Re: [PATCH v9 0/5] Add NUMA-awareness to qspinlock

From: Waiman Long
Date: Thu Jan 23 2020 - 14:08:41 EST


This is a multi-part message in MIME format.On 1/23/20 10:25 AM, Waiman Long wrote:
> On 1/23/20 6:35 AM, Will Deacon wrote:
>> Hi folks,
>>
>> (I think Lihao is travelling at the moment, so he may be delayed in his
>> replies)
>>
>> On Wed, Jan 22, 2020 at 12:24:58PM -0500, Waiman Long wrote:
>>> On 1/22/20 6:45 AM, Lihao Liang wrote:
>>>> On Wed, Jan 22, 2020 at 10:28 AM Alex Kogan <alex.kogan@xxxxxxxxxx> wrote:
>>>>> Summary
>>>>> -------
>>>>>
>>>>> Lock throughput can be increased by handing a lock to a waiter on the
>>>>> same NUMA node as the lock holder, provided care is taken to avoid
>>>>> starvation of waiters on other NUMA nodes. This patch introduces CNA
>>>>> (compact NUMA-aware lock) as the slow path for qspinlock. It is
>>>>> enabled through a configuration option (NUMA_AWARE_SPINLOCKS).
>>>>>
>>>> Thanks for your patches. The experimental results look promising!
>>>>
>>>> I understand that the new CNA qspinlock uses randomization to achieve
>>>> long-term fairness, and provides the numa_spinlock_threshold parameter
>>>> for users to tune.
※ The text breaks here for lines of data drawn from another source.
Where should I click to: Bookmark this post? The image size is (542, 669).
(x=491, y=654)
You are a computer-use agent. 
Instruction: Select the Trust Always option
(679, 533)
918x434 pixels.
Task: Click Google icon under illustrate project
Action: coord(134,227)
As Linux runs extremely diverse workloads, it is not
>>>> clear how randomization affects its fairness, and how users with
>>>> different requirements are supposed to tune this parameter.
>>>>
>>>> To this end, Will and I consider it beneficial to be able to answer the
>>>> following question:
>>>>
>>>> With different values of numa_spinlock_threshold and
>>>> SHUFFLE_REDUCTION_PROB_ARG, how long do threads running on different
>>>> sockets have to wait to acquire the lock? This is particularly relevant
>>>> in high contention situations when new threads keep arriving on the same
>>>> socket as the lock holder.
>>>>
>>>> In this email, I try to provide some formal analysis to address this
>>>> question. Let's assume the probability for the lock to stay on the
>>>> same socket is *at least* p, which corresponds to the probability for
>>>> the function probably(unsigned int num_bits) in the patch to return *false*,
>>>> where SHUFFLE_REDUCTION_PROB_ARG is passed as the value of num_bits to the
>>>> function.
>>> That is not strictly true from my understanding of the code. The
>>> probably() function does not come into play if a secondary queue is
>>> present. Also calling cna_scan_main_queue() doesn't guarantee that a
>>> waiter in the same node can be found. So the simple mathematical
>>> analysis isn't that applicable in this case. One will have to do an
>>> actual simulation to find out what the actual behavior will be.
>> It's certainly true that the analysis is based on the worst-case scenario,
>> but I think it's still worth considering. For example, the secondary queue
>> does not exist initially so it seems a bit odd that we only instantiate it
>> with < 1% probability.
>>
>> That said, my real concern with any of this is that it makes formal
>> modelling and analysis of the qspinlock considerably more challenging. I
>> would /really/ like to see an update to the TLA+ model we have of the
>> current implementation [1] and preferably also the userspace version I
>> hacked together [2] so that we can continue to test and validate changes
>> to the code outside of the usual kernel stress-testing.
> I do agree that the current CNA code is hard to model. The CNA lock
> behaves like a regular qspinlock in many cases. If the lock becomes
> fairly contended with waiters from different nodes, it will
> opportunistically switch to CNA mode where preference is given to
> waiters in the same node.

BTW, I added the attached draft lock_event patch on top of the v9 CNA
patch series to observe the behavior of the CNA lock. Using a 2-socket
96-thread x86-64 server, the lock event output after boot up was:

cna_intra_max=1942
cna_mainscan_hit=134
cna_merge_queue=73
cna_prescan_hit=16662
cna_prescan_miss=268
cna_splice_new=352
cna_splice_old=2415
lock_pending=130090
lock_slowpath=191868
lock_use_node2=135

After resetting the counts and running a 96-thread lock stress test for
10s, I got

cna_intra_max=65536
cna_mainscan_hit=46
cna_merge_queue=661
cna_prescan_hit=42486841
cna_prescan_miss=68
cna_splice_new=676
cna_splice_old=402
lock_pending=11012
lock_slowpath=44332335
lock_use_node2=57203

So the cna_intra_max does go to the maximum of 64k.

Cheers,
Longman